* Available data *
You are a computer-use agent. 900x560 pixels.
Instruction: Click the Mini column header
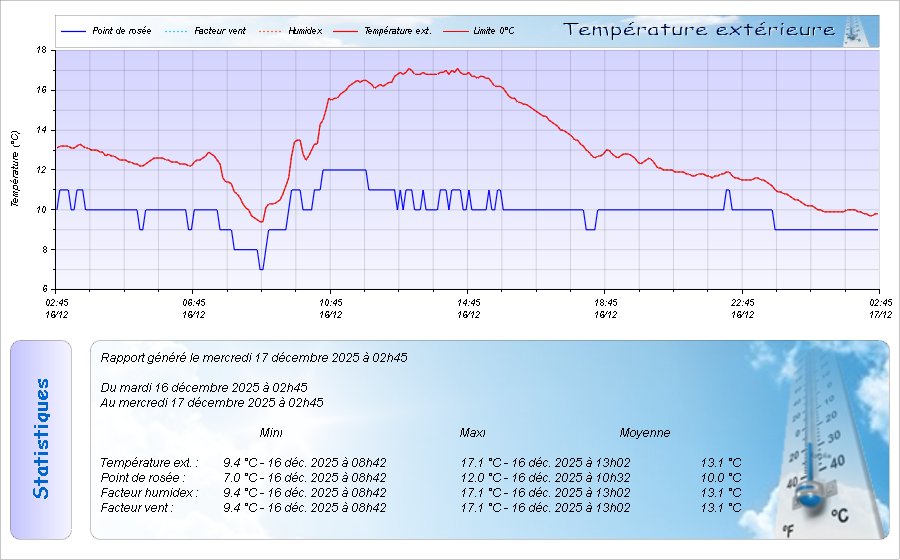(271, 433)
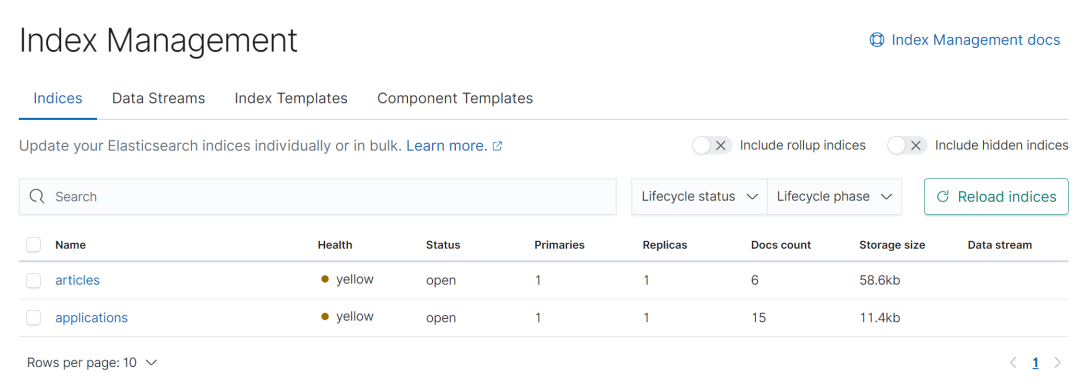
Task: Click the magnifying glass search icon
Action: click(37, 196)
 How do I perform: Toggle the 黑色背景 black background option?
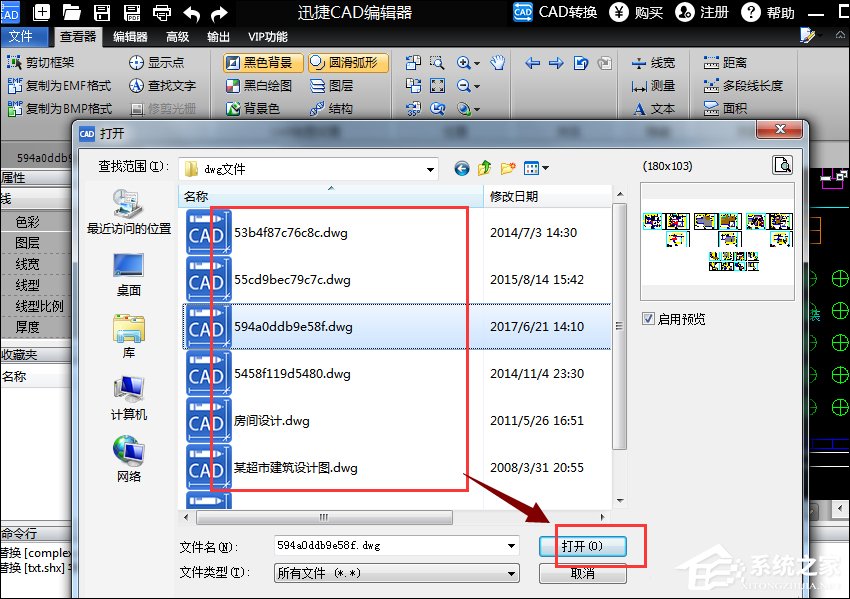262,62
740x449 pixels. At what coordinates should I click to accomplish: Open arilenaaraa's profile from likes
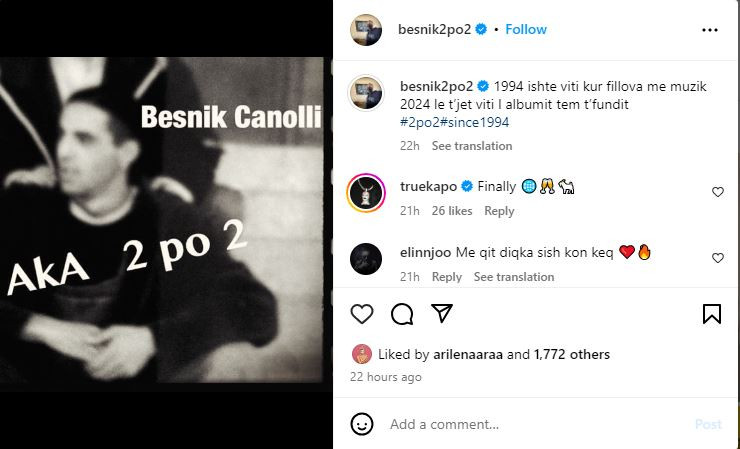[x=468, y=354]
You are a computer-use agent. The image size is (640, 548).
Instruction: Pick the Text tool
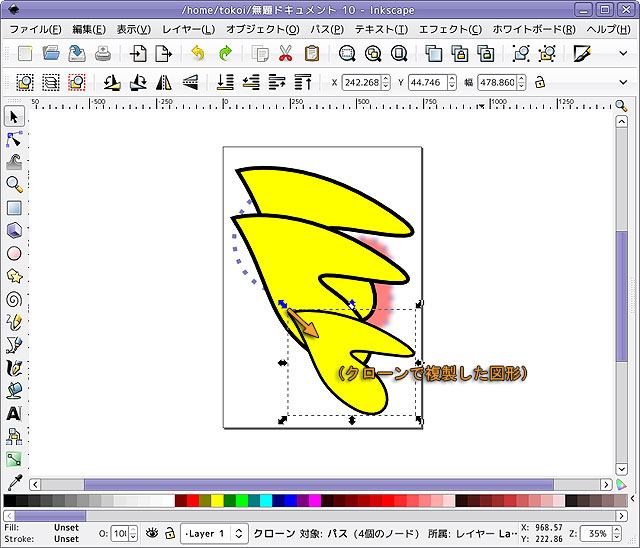14,413
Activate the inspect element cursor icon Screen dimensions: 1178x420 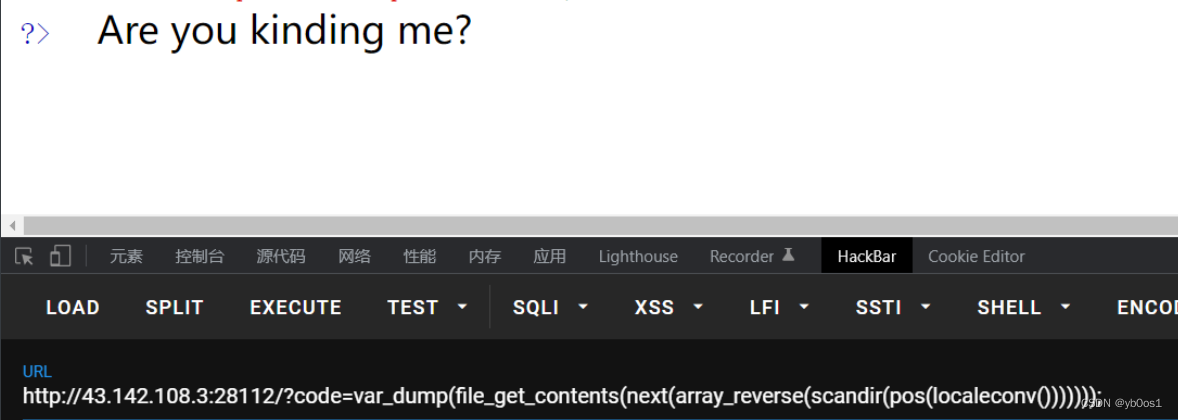(24, 257)
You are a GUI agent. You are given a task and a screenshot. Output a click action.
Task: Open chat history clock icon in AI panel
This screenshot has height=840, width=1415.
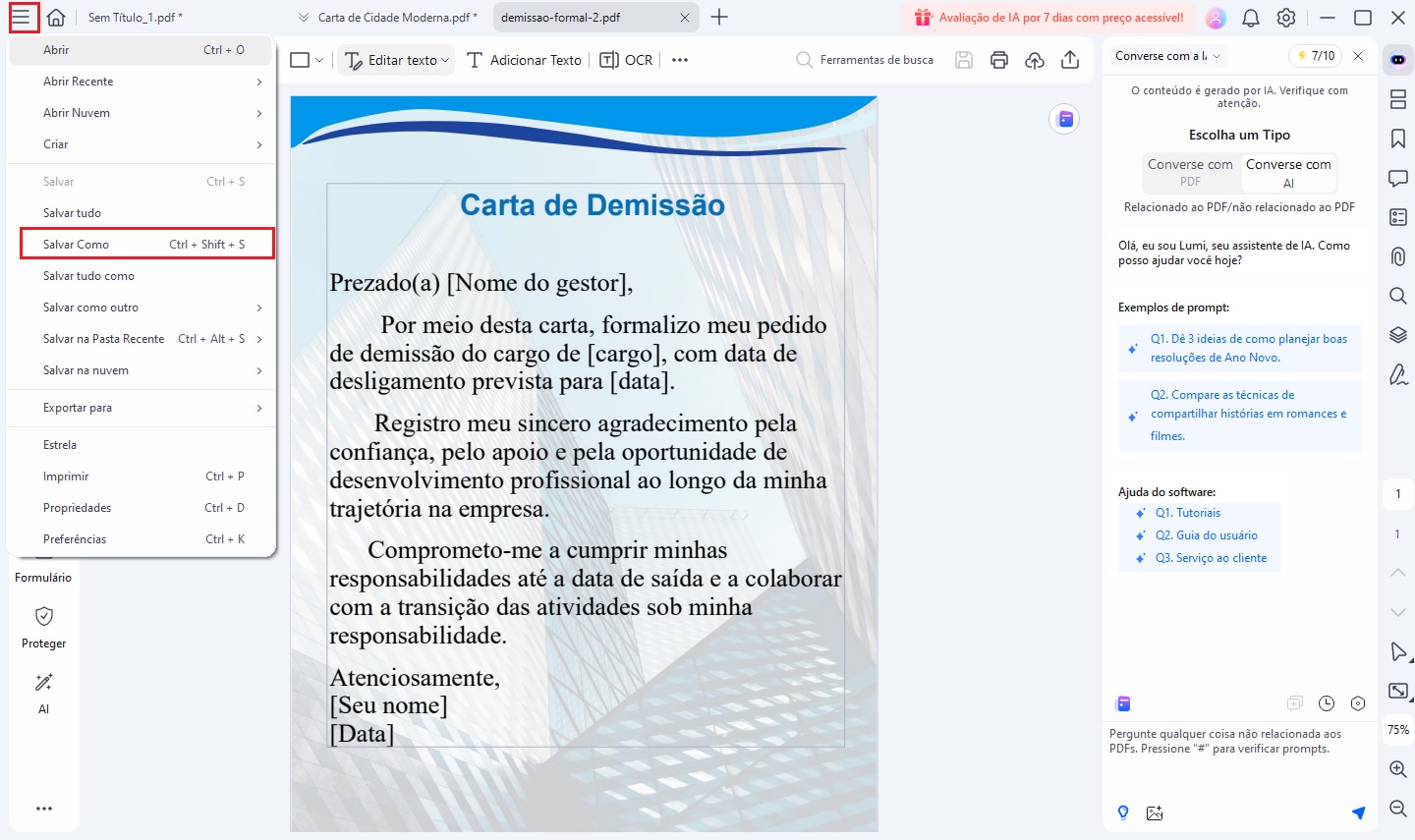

* Prompt *
The lines from the one containing "You are a GUI" up to and including the last line of the material above are to be given again exactly; any pictures are dropped.

* Result *
You are a GUI agent. You are given a task and a screenshot. Output a click action.
Task: Open chat history clock icon in AI panel
This screenshot has height=840, width=1415.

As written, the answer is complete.